As for the beer enthusiasts, Fagan said Culinary Square sells plenty of GrowlerWerks growlers. And while those carry a higher price point, price is not always the deciding factor for customers, especially when it comes to specialty goods, she said.
“I don’t think there’s a price point that is best for people because in our area customers are looking for that quality item they’ll be able to use for awhile in their home bar and don’t mind spending extra money for longevity,” Fagan said.
And while beer is taking off, wine is settling in as a regular indulgence, as people look to grab quality products for opening, savoring and saving.
“We sell so many of the True TrueTap double hinged corkscrews. It works really well and at a $5.99 price point you really can’t beat it. There’s a natural wine shop around the corner and we get customers from that shop after they’ve purchased their wine and realized they have no way to open it,” Fagan explained.
But, added Vesci of Fante’s, she has seen more interest in people trying to save the wine they have opened and are looking for quality products that will get the job done.
“We have been steadily increasing sales of the Vacuvin wine savers and pump stoppers, indicating the people are drinking wine as more regularly and as part of a lifestyle at home, and saving wine in open bottles,” she explained.

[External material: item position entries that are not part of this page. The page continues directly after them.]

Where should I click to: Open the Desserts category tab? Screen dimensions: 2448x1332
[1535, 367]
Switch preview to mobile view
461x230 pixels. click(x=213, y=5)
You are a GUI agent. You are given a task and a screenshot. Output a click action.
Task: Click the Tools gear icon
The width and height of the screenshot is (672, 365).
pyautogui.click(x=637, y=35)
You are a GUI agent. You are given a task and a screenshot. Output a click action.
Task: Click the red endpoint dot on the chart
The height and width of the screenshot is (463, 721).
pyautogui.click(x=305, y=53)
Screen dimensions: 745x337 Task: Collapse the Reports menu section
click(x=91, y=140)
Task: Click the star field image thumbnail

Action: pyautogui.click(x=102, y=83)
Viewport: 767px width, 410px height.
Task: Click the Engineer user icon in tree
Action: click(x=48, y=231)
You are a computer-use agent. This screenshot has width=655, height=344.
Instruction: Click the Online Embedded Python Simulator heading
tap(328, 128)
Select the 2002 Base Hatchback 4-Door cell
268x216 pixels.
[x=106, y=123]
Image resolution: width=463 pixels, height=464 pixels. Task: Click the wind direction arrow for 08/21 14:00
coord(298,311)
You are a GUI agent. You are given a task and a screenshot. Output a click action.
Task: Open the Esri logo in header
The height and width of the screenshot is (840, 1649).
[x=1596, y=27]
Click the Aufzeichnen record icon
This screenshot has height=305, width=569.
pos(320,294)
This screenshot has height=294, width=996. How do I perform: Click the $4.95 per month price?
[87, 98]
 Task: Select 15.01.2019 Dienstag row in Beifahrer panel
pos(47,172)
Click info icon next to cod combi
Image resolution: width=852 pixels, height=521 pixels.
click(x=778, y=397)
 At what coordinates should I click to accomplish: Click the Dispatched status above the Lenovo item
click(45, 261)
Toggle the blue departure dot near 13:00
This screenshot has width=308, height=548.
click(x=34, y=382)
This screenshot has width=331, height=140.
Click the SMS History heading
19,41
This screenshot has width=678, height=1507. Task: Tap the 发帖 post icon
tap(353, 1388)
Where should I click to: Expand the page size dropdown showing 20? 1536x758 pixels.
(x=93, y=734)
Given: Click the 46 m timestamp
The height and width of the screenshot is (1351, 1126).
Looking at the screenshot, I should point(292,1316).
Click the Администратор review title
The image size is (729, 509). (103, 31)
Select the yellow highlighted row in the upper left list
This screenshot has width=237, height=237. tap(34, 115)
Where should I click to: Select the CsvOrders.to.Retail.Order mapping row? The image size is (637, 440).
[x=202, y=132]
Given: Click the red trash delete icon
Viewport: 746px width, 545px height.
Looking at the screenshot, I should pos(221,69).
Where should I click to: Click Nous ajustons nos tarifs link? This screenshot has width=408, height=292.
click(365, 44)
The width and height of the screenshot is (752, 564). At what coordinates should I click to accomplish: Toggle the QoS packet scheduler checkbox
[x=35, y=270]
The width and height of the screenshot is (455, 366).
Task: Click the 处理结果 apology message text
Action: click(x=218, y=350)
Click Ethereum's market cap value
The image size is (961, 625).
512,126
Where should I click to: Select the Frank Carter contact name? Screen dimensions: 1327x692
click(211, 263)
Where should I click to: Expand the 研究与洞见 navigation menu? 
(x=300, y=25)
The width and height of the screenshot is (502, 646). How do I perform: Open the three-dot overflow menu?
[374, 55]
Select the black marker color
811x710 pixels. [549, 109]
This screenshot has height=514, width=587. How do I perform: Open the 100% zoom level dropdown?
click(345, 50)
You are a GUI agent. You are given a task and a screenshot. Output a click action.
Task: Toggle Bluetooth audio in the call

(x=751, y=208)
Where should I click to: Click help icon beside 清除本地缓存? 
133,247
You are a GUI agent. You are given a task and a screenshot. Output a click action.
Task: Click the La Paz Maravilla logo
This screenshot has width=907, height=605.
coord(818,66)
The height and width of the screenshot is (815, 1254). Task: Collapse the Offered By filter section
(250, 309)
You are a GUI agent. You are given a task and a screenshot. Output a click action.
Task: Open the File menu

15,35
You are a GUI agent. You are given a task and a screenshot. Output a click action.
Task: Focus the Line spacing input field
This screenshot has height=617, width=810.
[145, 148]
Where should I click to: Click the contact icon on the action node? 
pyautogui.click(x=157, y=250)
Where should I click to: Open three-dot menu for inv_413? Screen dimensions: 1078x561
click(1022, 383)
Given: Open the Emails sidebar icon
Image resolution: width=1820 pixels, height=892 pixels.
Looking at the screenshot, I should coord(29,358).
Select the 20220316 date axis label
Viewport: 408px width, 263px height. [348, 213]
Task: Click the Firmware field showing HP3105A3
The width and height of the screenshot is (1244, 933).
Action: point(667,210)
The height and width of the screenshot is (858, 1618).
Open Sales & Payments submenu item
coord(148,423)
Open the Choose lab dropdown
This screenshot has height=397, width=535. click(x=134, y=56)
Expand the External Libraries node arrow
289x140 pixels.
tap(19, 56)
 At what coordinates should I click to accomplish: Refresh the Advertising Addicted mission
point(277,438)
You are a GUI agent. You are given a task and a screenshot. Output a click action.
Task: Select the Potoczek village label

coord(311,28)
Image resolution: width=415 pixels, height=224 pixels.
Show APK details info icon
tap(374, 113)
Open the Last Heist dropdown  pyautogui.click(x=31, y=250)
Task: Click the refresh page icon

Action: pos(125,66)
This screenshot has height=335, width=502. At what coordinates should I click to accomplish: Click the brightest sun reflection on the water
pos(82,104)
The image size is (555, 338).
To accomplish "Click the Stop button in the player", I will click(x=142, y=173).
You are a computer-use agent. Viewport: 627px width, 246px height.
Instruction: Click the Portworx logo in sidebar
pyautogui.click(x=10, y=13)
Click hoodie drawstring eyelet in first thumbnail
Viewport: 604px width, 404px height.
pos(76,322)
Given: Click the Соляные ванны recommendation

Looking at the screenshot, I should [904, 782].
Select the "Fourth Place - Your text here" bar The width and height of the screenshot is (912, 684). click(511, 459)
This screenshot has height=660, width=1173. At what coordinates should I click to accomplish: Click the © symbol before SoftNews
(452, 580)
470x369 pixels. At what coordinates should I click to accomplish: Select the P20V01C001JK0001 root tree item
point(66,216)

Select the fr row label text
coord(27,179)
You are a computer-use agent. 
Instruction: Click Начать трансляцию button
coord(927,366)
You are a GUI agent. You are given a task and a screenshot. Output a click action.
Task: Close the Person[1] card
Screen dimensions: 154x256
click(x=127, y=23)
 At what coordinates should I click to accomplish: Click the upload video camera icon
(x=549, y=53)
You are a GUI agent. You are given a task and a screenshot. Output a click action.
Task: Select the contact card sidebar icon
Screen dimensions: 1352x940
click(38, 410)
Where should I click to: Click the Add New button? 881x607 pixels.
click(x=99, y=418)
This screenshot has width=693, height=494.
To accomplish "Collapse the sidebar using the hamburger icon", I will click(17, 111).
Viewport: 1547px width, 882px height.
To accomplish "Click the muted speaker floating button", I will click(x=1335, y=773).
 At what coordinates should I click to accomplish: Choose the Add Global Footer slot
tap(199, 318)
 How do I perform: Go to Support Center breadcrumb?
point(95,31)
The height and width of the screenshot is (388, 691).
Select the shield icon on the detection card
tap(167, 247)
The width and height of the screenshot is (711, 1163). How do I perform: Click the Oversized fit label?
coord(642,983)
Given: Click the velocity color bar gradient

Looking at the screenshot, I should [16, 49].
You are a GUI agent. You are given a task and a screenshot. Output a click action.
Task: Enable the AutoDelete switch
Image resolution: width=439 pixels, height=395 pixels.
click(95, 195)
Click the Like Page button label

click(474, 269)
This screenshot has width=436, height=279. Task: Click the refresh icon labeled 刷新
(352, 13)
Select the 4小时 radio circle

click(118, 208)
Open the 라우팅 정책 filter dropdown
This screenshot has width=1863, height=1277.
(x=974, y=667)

However, while cocktails and wine aren’t going anywhere, there is another adult beverage that has been getting some more attention lately — champagne. This is due to the popularity that brunch is garnering, as older Millennials head out to enjoy the weekend staple and get ideas (like a mimosa bar) for hosting small brunches for friends and family in their homes.
“We are having trouble keeping champagne stoppers in stock with the increase in popularity of home brunching and morning cocktails,” explained Vesci.
While it’s important for store owners to stock the goods their customers are seeking, merchandising the goods in such a way that entices, inspires and complements their shopping habits adds to the experience.
At Culinary Square, items are grouped together on shelving, as well as peg racks to provide easy access for the grab-and-go crowd. In addition, Fagan likes to get a little creative and also make her own displays that help elevate merchandise, such as her collection of specialty glassware. The pieces are displayed in an old bookcase that Fagan refurbished and added lights to.
“We keep all of our barware at the front of the shop because a lot of times people run in and run out knowing exactly what they need. It’s not by theme as much as it is an area of the shop for all things bar related,” she said.
For Albrecht, he tends to organize his bar and wine accessories on their own tables, often pulling in other items such as local gourmet foods to help the store tell a larger entertaining story. And, as expected, the store’s collection of wooden flight sets is its most popular seller, especially when it comes to gift giving, as Albrecht offers free personalization.